[[ Information shown, beginning ]]
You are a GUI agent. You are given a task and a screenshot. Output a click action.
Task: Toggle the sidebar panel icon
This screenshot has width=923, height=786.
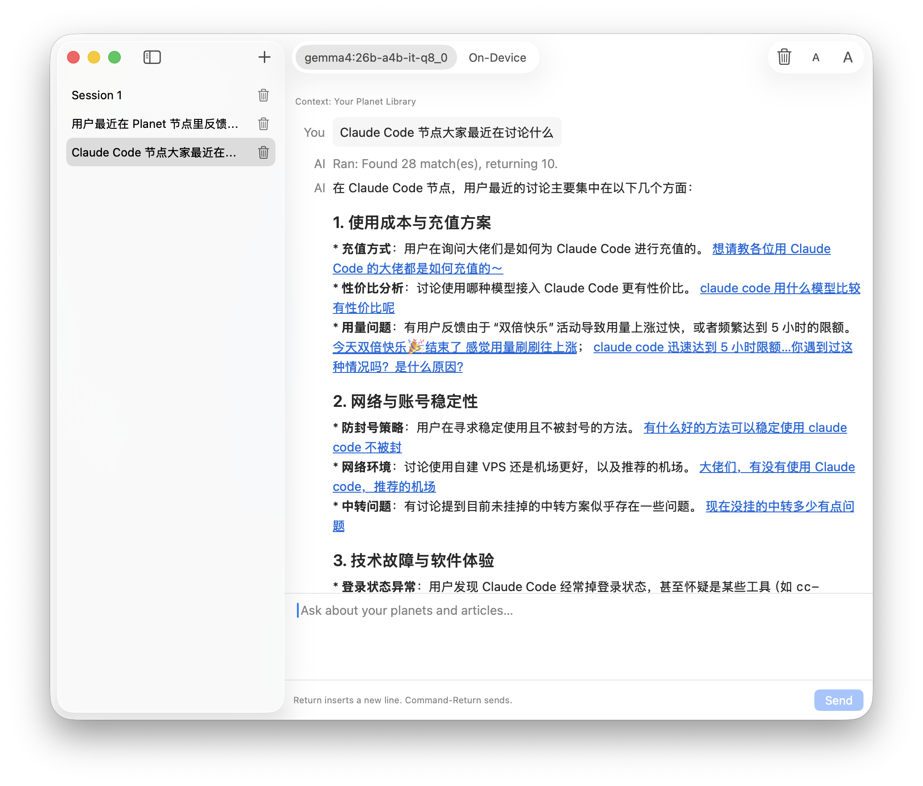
[[ Information shown, end ]]
[[ Information shown, beginning ]]
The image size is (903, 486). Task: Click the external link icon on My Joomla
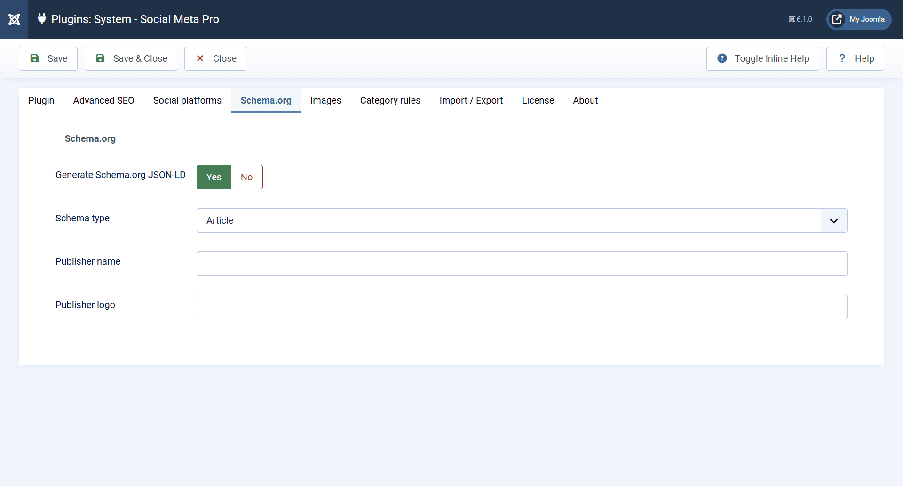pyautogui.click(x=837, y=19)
[[ Information shown, end ]]
[[ Information shown, beginning ]]
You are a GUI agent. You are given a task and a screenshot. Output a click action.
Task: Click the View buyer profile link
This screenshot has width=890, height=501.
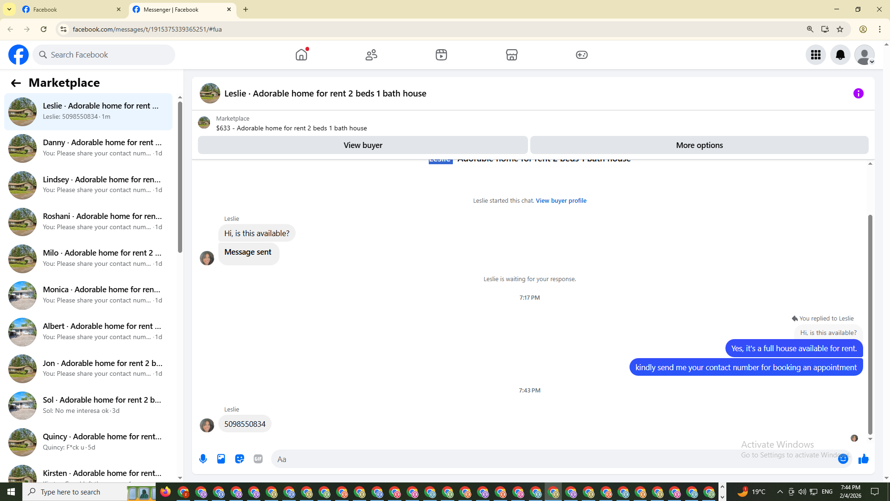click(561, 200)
[[ Information shown, end ]]
◆ Try it: Print only what lies in the material above starting at the line with "Task: Toggle the sidebar panel icon" and ending at the line with "This screenshot has width=923, height=786.", every line exactly as given.

◆ Result below:
Task: Toggle the sidebar panel icon
This screenshot has width=923, height=786.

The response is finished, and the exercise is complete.